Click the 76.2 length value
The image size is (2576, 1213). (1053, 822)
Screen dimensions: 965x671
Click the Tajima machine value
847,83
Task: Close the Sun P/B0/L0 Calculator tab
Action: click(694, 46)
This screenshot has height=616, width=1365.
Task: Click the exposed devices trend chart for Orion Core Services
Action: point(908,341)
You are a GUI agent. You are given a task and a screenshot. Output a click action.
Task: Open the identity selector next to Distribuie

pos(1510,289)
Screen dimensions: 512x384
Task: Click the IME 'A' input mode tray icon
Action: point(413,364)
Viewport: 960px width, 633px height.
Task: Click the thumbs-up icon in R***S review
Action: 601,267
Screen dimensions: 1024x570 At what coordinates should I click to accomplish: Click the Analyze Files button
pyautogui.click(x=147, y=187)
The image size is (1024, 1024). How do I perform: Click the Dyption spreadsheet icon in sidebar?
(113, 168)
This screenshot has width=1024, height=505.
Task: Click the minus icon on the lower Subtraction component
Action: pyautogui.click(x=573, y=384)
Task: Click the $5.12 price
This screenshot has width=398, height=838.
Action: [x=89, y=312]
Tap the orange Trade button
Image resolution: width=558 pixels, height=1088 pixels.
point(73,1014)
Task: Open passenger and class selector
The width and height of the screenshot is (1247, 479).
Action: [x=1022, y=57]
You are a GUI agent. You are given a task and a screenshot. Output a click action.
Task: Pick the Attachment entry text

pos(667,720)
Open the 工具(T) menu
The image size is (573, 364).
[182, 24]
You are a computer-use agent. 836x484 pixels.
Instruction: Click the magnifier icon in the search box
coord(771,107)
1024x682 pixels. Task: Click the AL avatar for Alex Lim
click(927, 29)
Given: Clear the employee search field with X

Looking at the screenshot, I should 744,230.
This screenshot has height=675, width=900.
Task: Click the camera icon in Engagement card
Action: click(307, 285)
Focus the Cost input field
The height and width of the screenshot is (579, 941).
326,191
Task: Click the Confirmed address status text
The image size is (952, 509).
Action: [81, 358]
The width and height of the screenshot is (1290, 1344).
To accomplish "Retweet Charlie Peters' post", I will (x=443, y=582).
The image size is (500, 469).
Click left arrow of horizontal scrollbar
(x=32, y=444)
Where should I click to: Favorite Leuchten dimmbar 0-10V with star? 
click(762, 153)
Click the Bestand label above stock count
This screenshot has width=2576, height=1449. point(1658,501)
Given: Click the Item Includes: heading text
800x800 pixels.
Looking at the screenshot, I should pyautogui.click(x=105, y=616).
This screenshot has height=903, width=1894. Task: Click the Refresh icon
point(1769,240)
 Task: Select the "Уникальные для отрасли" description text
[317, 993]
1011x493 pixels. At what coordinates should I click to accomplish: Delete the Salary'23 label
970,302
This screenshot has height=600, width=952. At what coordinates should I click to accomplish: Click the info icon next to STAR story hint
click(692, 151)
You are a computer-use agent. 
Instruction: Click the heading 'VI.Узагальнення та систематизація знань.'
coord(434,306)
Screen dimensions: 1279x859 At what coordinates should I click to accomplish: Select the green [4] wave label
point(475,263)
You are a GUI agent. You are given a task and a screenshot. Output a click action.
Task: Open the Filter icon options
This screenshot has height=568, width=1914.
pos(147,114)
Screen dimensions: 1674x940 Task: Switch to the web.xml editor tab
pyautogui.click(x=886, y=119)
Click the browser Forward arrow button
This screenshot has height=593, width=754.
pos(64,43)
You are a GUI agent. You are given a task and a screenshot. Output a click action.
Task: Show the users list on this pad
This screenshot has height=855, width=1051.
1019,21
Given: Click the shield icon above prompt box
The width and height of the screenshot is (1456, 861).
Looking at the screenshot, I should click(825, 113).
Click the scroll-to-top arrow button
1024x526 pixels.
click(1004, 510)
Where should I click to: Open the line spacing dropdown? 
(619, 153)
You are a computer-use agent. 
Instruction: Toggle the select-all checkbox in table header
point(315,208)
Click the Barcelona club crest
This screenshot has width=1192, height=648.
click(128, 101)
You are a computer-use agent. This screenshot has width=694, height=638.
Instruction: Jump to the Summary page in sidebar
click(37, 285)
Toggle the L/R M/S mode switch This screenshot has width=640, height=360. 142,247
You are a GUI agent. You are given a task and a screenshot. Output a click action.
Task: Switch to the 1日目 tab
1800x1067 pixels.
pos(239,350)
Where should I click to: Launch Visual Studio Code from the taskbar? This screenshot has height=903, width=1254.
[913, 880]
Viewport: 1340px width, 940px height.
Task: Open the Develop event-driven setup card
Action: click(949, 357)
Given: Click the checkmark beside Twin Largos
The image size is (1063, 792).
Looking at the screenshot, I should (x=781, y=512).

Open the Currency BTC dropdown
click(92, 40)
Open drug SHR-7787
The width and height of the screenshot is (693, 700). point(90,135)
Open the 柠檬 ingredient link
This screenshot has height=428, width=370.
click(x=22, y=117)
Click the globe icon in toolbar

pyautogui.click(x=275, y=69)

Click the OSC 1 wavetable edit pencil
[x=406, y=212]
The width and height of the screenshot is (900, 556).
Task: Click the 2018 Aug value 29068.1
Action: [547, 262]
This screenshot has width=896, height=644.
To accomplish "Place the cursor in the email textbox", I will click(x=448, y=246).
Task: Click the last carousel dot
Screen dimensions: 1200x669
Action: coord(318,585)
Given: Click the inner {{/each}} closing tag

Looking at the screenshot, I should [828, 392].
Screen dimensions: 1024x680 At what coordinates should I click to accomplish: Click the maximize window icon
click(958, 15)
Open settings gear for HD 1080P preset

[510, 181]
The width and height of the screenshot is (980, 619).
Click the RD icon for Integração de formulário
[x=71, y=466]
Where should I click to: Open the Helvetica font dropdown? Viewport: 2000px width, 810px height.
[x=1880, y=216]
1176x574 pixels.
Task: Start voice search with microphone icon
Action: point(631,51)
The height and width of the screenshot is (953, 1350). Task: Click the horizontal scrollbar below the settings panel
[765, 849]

*****

Say how many lines above contain the string "computer", writing only the number.

# RESULT
4